Task requirements: Could you restate all of the records below exactly, with the pictures left out?
[Start of Attachment]
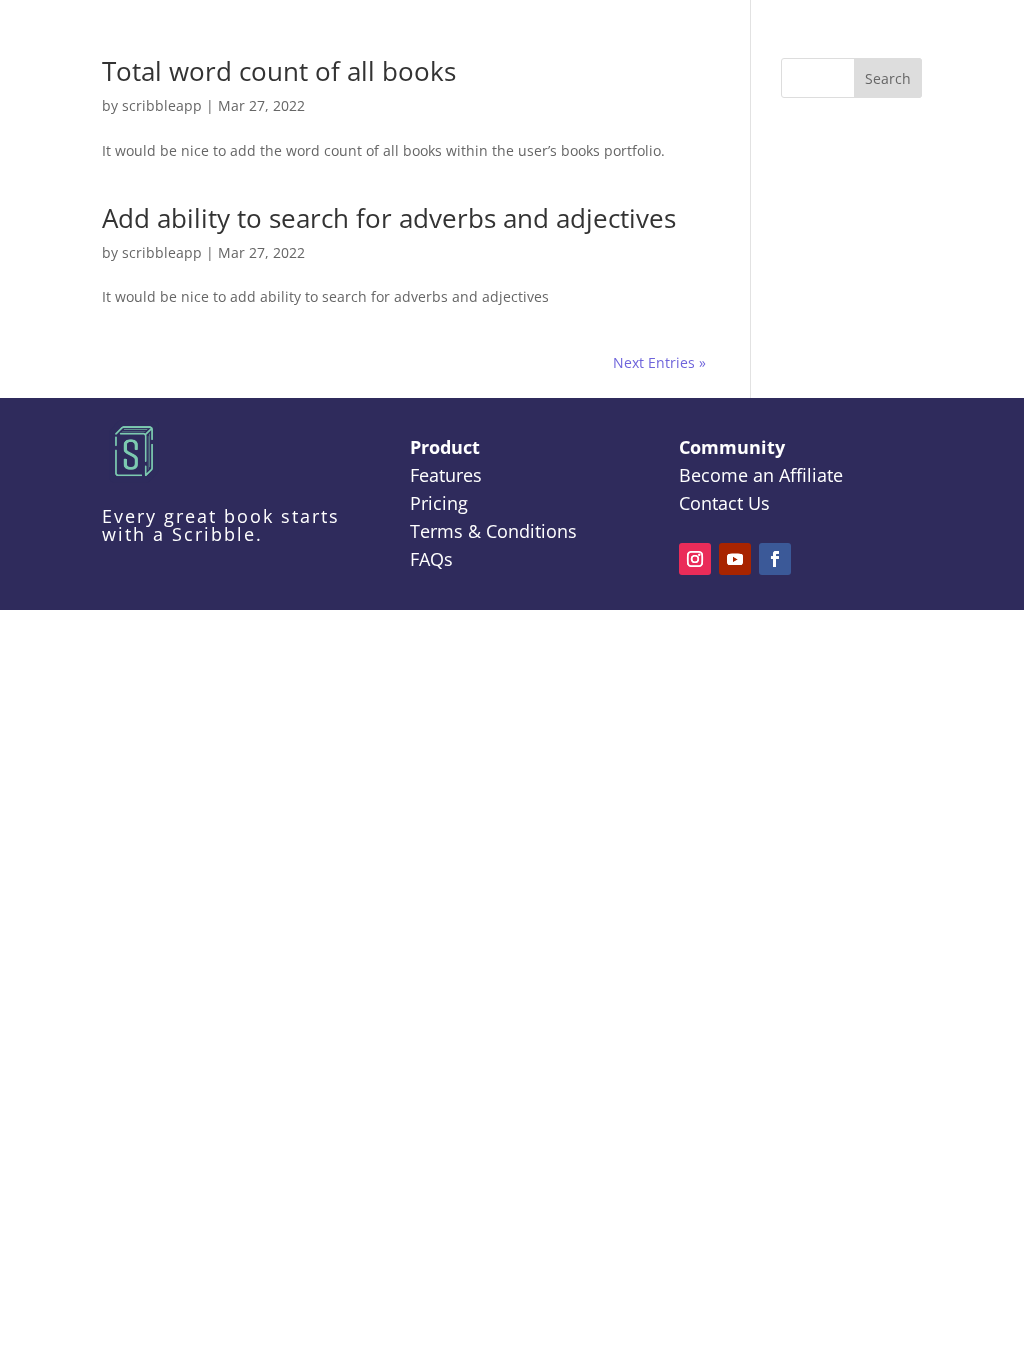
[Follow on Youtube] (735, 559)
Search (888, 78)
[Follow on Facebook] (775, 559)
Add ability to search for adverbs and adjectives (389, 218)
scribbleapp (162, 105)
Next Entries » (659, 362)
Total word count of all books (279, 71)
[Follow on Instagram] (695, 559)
[End of Attachment]
Result:
[Follow on Youtube] (735, 559)
Search (888, 78)
[Follow on Facebook] (775, 559)
Add ability to search for adverbs and adjectives (389, 218)
scribbleapp (162, 105)
Next Entries » (659, 362)
Total word count of all books (279, 71)
[Follow on Instagram] (695, 559)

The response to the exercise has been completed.